• TASK DETAILS: Please print the lines of the material from the line with "Click the location pin icon" up to and including the line with "Looking at the screenshot, I should (x=86, y=612).", unchanged.

Extracted records:
* * * * *

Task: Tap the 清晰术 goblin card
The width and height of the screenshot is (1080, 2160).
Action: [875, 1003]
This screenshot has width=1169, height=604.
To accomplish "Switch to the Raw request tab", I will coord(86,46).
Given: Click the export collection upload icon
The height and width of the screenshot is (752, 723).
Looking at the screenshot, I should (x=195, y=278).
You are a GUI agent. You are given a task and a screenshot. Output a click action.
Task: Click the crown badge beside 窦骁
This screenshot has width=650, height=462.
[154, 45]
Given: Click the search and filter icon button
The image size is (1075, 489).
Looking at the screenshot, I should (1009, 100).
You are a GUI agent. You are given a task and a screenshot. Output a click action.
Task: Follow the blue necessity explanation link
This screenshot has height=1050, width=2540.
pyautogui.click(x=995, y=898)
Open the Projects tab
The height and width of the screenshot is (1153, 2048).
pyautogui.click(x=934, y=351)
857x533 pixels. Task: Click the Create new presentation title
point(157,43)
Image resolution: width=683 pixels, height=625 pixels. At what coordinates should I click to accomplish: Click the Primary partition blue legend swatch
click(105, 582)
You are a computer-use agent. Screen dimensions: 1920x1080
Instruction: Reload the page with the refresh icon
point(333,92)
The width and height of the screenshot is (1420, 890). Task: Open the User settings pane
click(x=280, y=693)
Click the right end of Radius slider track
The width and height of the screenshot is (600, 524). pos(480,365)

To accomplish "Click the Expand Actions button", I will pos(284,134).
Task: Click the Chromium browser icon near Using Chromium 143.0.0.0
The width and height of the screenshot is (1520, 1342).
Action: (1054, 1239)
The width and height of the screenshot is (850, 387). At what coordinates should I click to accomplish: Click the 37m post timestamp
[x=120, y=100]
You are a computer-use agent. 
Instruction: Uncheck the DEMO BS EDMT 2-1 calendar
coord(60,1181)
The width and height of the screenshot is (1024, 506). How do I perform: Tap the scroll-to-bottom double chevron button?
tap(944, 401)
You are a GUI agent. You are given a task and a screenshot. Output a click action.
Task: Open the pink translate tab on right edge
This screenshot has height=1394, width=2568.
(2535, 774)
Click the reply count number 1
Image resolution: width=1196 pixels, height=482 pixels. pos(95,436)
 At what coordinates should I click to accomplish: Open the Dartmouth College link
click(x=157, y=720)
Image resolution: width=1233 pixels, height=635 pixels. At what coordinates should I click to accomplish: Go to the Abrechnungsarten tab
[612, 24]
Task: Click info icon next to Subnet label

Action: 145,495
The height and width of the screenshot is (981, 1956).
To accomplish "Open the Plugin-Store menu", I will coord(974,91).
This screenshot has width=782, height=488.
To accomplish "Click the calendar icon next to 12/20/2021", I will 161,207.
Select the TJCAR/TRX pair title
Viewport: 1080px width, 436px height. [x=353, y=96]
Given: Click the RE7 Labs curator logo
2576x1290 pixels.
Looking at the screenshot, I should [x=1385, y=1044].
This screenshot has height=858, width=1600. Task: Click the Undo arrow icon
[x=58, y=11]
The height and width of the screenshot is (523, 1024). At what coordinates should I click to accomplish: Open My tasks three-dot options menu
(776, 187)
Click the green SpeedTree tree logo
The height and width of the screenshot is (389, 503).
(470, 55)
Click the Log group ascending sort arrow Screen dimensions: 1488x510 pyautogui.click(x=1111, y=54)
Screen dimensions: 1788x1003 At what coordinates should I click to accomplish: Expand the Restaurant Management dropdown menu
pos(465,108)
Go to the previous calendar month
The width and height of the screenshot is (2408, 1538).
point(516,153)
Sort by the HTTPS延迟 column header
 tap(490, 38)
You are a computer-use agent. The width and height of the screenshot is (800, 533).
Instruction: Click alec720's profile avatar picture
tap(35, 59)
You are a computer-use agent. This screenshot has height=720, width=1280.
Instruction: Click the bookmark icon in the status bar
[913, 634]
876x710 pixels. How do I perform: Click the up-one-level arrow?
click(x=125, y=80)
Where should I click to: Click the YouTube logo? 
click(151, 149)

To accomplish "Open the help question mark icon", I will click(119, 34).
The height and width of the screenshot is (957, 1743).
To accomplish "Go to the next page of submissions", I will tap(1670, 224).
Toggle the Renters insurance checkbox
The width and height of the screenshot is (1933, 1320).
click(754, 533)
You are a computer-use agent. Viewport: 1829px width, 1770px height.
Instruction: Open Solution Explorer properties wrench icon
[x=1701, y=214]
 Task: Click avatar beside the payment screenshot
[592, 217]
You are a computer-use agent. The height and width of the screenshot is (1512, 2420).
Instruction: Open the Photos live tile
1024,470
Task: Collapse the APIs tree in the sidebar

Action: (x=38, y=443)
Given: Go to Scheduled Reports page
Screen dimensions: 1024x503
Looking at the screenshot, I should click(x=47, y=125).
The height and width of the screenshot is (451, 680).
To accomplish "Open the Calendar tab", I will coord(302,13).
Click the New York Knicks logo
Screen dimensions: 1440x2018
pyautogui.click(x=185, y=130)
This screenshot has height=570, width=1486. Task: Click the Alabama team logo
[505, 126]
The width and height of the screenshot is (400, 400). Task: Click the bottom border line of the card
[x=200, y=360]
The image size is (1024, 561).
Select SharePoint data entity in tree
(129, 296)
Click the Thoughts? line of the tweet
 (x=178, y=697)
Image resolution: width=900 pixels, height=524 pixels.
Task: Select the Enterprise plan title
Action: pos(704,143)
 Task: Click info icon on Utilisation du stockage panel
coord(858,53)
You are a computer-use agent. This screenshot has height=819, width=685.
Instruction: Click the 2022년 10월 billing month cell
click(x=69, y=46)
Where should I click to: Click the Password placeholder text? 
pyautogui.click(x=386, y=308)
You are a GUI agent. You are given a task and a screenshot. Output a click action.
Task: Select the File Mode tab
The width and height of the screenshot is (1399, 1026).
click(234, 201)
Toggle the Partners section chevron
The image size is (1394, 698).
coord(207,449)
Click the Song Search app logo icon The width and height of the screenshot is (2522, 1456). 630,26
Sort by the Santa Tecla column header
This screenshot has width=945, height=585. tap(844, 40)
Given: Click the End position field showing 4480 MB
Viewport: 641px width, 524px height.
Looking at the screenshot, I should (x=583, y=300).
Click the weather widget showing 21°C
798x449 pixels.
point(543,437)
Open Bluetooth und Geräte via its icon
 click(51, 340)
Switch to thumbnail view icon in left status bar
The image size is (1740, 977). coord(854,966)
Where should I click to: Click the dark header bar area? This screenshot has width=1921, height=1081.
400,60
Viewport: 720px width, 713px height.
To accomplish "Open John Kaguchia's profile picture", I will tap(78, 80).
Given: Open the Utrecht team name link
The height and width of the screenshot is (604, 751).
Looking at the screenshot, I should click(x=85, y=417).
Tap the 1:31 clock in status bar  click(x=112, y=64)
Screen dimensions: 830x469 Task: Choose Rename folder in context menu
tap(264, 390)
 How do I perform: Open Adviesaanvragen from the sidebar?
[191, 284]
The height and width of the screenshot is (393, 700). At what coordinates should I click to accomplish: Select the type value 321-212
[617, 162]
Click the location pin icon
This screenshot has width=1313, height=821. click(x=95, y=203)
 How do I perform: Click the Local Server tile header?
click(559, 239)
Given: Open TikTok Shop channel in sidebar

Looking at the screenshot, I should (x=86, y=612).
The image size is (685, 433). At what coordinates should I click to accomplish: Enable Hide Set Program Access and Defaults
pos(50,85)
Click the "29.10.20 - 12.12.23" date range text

* * * * *

• EXERCISE RESULT:
Click the location pin icon
This screenshot has width=1313, height=821. click(x=95, y=203)
 How do I perform: Click the Local Server tile header?
click(559, 239)
Given: Open TikTok Shop channel in sidebar

Looking at the screenshot, I should (x=86, y=612).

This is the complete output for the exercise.